(Rows from a dataset)
[Begin]
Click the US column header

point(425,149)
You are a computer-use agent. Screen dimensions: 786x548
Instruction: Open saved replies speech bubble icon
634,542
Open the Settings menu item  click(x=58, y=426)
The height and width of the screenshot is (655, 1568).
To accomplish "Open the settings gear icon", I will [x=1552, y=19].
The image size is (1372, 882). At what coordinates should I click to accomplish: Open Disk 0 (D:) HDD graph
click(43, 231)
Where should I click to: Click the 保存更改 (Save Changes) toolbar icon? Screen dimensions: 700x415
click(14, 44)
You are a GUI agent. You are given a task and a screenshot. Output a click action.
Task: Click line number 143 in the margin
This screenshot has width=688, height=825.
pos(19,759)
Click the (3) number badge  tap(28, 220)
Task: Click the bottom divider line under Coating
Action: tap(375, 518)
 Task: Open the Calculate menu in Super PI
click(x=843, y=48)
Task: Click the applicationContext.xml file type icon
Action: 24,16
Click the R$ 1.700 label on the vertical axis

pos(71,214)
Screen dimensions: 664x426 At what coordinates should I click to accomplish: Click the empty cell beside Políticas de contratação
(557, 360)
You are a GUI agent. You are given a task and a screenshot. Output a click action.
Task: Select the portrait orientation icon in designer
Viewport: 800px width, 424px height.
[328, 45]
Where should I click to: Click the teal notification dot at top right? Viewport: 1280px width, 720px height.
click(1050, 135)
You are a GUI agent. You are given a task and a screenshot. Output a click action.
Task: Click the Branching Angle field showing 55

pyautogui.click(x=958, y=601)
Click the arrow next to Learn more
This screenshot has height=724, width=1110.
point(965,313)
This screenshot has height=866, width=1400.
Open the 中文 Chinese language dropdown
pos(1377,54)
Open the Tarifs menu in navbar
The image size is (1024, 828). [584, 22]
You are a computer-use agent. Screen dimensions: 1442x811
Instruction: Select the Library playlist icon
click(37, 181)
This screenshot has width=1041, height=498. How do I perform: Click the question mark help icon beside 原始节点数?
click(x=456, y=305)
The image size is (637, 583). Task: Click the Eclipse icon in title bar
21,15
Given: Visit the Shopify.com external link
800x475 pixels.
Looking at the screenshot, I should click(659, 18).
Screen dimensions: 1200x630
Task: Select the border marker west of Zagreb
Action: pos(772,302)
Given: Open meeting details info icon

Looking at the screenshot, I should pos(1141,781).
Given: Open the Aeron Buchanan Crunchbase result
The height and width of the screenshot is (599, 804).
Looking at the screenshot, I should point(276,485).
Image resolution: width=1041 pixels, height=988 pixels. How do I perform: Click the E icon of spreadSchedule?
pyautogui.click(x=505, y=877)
[End]
■ Requirements: Convert the items above into a numbered list, one item per number, with the blank lines dropped.

■ Result of this exercise:
1. Click the US column header
2. point(425,149)
3. You are a computer-use agent. Screen dimensions: 786x548
4. Instruction: Open saved replies speech bubble icon
5. 634,542
6. Open the Settings menu item  click(x=58, y=426)
7. The height and width of the screenshot is (655, 1568).
8. To accomplish "Open the settings gear icon", I will [x=1552, y=19].
9. The image size is (1372, 882). At what coordinates should I click to accomplish: Open Disk 0 (D:) HDD graph
10. click(43, 231)
11. Where should I click to: Click the 保存更改 (Save Changes) toolbar icon? Screen dimensions: 700x415
12. click(14, 44)
13. You are a GUI agent. You are given a task and a screenshot. Output a click action.
14. Task: Click line number 143 in the margin
15. This screenshot has width=688, height=825.
16. pos(19,759)
17. Click the (3) number badge  tap(28, 220)
18. Task: Click the bottom divider line under Coating
19. Action: tap(375, 518)
20.  Task: Open the Calculate menu in Super PI
21. click(x=843, y=48)
22. Task: Click the applicationContext.xml file type icon
23. Action: 24,16
24. Click the R$ 1.700 label on the vertical axis
25. pos(71,214)
26. Screen dimensions: 664x426 At what coordinates should I click to accomplish: Click the empty cell beside Políticas de contratação
27. (557, 360)
28. You are a GUI agent. You are given a task and a screenshot. Output a click action.
29. Task: Select the portrait orientation icon in designer
30. Viewport: 800px width, 424px height.
31. [328, 45]
32. Where should I click to: Click the teal notification dot at top right? Viewport: 1280px width, 720px height.
33. click(1050, 135)
34. You are a GUI agent. You are given a task and a screenshot. Output a click action.
35. Task: Click the Branching Angle field showing 55
36. pyautogui.click(x=958, y=601)
37. Click the arrow next to Learn more
38. This screenshot has height=724, width=1110.
39. point(965,313)
40. This screenshot has height=866, width=1400.
41. Open the 中文 Chinese language dropdown
42. pos(1377,54)
43. Open the Tarifs menu in navbar
44. The image size is (1024, 828). [584, 22]
45. You are a computer-use agent. Screen dimensions: 1442x811
46. Instruction: Select the Library playlist icon
47. click(37, 181)
48. This screenshot has width=1041, height=498. How do I perform: Click the question mark help icon beside 原始节点数?
49. click(x=456, y=305)
50. The image size is (637, 583). Task: Click the Eclipse icon in title bar
51. 21,15
52. Given: Visit the Shopify.com external link
53. 800x475 pixels.
54. Looking at the screenshot, I should click(659, 18).
55. Screen dimensions: 1200x630
56. Task: Select the border marker west of Zagreb
57. Action: pos(772,302)
58. Given: Open meeting details info icon
59. Looking at the screenshot, I should pos(1141,781).
60. Given: Open the Aeron Buchanan Crunchbase result
61. The height and width of the screenshot is (599, 804).
62. Looking at the screenshot, I should point(276,485).
63. Image resolution: width=1041 pixels, height=988 pixels. How do I perform: Click the E icon of spreadSchedule?
64. pyautogui.click(x=505, y=877)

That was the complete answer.